== EXERCISE BRIEF ==
From the line containing "You are a computer-use agent. Viewport: 952px" to the final line of the entries, every line is to be reproduced exactly; no other line belongs in the output.

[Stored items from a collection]
::::::

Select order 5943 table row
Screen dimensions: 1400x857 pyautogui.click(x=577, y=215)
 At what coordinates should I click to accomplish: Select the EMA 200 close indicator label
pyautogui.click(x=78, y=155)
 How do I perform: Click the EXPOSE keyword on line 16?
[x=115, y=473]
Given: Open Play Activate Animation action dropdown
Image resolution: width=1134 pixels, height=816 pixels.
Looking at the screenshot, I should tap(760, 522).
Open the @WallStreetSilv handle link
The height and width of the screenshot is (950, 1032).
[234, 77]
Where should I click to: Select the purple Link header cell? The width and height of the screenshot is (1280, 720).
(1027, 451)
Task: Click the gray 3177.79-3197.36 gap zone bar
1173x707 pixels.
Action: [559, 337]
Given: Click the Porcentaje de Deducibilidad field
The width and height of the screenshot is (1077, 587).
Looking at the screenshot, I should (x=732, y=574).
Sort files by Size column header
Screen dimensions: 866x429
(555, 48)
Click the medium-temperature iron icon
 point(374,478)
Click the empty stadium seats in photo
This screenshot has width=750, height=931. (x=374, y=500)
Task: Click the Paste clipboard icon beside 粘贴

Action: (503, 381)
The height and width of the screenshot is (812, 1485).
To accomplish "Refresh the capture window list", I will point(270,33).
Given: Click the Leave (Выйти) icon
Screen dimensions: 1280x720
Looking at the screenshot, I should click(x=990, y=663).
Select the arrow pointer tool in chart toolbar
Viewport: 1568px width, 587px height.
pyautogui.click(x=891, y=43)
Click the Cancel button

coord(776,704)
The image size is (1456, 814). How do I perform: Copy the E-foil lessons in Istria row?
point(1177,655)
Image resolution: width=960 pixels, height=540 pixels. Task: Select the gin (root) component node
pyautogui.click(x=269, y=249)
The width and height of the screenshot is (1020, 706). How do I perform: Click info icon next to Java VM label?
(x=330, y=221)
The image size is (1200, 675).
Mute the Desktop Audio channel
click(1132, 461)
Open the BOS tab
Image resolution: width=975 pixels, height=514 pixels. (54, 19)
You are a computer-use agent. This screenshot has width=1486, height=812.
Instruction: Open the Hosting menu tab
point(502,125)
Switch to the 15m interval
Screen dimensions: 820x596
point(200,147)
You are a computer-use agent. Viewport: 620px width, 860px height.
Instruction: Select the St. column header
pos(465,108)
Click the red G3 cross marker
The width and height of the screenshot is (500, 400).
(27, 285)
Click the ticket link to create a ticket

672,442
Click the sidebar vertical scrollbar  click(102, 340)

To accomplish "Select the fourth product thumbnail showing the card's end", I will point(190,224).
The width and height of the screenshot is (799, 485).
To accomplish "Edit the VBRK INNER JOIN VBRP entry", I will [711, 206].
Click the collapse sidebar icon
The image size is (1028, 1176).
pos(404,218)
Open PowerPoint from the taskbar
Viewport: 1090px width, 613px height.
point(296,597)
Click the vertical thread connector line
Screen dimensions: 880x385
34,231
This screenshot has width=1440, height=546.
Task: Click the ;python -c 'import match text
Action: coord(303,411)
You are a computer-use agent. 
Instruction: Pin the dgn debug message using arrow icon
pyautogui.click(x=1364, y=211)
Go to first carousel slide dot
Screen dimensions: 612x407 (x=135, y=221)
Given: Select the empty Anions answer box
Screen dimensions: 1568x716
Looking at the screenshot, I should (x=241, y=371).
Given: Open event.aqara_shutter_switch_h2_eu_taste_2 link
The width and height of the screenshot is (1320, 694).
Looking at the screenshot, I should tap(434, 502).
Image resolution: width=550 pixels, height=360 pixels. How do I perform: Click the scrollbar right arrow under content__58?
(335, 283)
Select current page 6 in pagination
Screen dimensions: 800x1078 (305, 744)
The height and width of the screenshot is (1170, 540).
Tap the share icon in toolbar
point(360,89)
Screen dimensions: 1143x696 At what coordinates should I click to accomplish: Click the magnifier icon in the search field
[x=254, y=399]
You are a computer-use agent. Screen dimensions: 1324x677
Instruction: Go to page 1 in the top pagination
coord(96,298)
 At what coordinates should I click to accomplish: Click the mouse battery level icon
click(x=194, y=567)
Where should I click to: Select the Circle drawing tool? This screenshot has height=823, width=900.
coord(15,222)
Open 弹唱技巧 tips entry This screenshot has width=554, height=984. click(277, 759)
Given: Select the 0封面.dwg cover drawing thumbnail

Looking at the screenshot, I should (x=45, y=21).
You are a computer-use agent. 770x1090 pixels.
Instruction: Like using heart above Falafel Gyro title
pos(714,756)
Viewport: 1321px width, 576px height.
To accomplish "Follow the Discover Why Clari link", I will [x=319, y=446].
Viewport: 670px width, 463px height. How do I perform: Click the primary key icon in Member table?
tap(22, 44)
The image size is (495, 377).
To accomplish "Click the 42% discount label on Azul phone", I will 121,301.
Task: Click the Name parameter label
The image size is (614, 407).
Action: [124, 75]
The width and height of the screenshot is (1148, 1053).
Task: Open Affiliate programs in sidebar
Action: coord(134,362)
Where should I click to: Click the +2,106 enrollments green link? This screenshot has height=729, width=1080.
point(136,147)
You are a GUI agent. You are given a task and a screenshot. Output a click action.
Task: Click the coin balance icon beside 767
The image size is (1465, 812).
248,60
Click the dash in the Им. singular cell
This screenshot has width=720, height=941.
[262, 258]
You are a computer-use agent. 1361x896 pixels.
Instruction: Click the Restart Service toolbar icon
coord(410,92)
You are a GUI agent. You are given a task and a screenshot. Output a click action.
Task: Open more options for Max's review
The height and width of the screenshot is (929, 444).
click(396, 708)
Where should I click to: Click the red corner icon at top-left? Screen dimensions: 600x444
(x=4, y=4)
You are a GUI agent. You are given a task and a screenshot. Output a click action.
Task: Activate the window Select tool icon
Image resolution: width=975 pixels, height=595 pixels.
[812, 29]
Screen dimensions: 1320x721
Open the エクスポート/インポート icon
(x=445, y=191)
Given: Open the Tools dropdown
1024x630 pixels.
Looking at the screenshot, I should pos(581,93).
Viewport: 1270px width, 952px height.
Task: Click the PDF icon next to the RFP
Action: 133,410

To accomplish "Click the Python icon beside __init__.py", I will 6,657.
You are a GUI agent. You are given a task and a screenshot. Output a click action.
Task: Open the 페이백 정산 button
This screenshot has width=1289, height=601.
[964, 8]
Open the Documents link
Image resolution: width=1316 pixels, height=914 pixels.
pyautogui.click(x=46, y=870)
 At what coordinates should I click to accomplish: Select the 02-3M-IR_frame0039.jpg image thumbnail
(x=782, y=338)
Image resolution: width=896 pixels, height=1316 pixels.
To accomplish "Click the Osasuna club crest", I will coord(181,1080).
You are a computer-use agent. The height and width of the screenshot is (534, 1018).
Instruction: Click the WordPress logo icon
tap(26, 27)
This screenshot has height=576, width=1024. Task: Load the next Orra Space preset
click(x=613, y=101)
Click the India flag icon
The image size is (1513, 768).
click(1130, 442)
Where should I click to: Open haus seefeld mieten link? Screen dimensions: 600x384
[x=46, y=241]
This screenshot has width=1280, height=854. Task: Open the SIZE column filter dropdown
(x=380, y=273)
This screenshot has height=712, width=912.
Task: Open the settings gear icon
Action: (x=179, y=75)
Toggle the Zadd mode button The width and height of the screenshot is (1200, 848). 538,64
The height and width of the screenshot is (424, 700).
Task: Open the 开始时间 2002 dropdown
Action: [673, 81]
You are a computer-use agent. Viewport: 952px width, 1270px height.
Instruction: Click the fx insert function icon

::::::

== SOLUTION TO THE EXERCISE ==
You are a computer-use agent. Viewport: 952px width, 1270px height.
Instruction: Click the fx insert function icon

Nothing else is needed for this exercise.